Friday, October 9, 2020

Chroniques de l'invisible - 278

À chaque fois que j’y reviens, je tente de prendre un peu d’avance, de créer l’atmosphère avec cette conscience de l’air. Ce n’est pas seulement un besoin de repos. Véritablement, ce qui se perd, cette conscience-là. C’est simple parfois. Une fenêtre ouverte suffirait. Cela doit être accompagné. Oui, c’est une douleur. D’être dans ce contre-courant. Je mets en place ce qui pourra tenir. Pour cela, je dois contrer. Ce paysage comme une épreuve. J’avais bien analysé la situation. Il faudra être prêt.
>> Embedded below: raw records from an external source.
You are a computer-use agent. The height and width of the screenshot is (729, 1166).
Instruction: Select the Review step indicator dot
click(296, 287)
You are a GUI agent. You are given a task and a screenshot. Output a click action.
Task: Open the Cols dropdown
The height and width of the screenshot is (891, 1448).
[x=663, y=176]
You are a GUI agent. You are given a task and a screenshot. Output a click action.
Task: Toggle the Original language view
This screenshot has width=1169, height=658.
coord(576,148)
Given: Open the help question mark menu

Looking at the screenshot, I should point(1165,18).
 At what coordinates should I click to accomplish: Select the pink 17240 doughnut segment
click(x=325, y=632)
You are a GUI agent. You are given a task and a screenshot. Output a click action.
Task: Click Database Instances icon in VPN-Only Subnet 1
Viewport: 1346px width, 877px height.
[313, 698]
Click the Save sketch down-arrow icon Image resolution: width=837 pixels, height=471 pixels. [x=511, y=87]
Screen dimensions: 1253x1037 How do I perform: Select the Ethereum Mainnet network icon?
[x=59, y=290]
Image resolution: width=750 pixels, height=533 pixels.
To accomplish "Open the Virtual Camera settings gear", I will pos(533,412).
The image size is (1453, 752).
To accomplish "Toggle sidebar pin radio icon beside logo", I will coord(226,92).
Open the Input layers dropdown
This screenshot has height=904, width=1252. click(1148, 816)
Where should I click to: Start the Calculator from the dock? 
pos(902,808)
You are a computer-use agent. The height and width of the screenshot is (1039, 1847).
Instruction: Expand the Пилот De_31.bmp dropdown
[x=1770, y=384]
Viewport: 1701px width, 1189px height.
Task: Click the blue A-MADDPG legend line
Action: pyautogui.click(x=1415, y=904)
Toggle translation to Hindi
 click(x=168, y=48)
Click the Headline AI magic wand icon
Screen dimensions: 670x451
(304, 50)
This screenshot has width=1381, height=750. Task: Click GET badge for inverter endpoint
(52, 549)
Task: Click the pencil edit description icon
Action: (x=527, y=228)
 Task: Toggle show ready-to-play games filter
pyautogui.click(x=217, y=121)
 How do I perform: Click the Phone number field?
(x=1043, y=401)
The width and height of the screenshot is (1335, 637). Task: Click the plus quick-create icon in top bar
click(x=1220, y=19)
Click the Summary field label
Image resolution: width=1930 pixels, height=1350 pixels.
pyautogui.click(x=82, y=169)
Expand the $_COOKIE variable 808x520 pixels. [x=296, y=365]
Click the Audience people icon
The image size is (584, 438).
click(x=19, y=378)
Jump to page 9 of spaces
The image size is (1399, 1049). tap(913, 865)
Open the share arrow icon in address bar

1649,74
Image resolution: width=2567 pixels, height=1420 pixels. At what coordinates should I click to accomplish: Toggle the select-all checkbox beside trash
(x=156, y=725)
Là où j’ai été absent par obligation. Clairement, tout apparaît. Former. Ne jamais cesser de former. Jusqu’à ce que le désir se transmette. Je ne suis pas sûr qu’il manque un élément. Forcément, j’ai parlé de comment nous appeler dans le gouffre. Quelques secondes seulement. Y être invité puis y être laissé puis proposer un moyen d’en sortir. En laissant faire aussi. Ne pas s’accrocher au rituel. Il y en a souvent plusieurs. Deux auxquels je pense qui tiennent. Celui-ci déjà que je présente à bout de bras. Cet autre que je cache. Je pourrais ne pas en être très fier. Ce qui m’a plu, c’est qu’il s’est mis à rire. Une victoire. Il faut en rire. Tout cela n’est qu’une histoire qu’on se raconte. On voudrait des détails. À partir de quand y a-t-il eu un renversement. Peut-être quand je lui ai dit de ne pas feindre. De ne pas voiler ce qu’il est. Et tout à coup il était nu, touchant, au bord de l’imprévisible. J’aurais besoin de tant de temps pour promouvoir cette relation. Cela m’évoque la forêt. Je lui ai dit. Ces fleurs d’hiver. Les petites violettes. On ne sait pas d’où elles viennent, comment c’est possible. C’est cette image qu’il faut créer, l’invraisemblable. Jusqu’au silence.